-- Given records --
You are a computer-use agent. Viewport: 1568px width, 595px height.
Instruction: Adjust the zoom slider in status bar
* * *
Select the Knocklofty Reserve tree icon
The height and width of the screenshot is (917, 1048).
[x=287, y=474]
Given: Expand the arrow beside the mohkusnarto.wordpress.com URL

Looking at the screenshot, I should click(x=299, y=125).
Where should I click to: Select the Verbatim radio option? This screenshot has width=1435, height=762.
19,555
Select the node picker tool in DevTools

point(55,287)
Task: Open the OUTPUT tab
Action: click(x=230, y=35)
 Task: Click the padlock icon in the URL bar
...
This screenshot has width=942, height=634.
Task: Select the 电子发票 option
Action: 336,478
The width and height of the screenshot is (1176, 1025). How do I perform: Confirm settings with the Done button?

-- Short exercise --
Rewrite the lines starting with the one containing "You are a computer-use" and going on through the one containing "Instruction: Adjust the", changing "zoom slider" to "volume slider" and leaving everything else unchanged. Give only those lines.

-- Task answer --
You are a computer-use agent. Viewport: 1568px width, 595px height.
Instruction: Adjust the volume slider in status bar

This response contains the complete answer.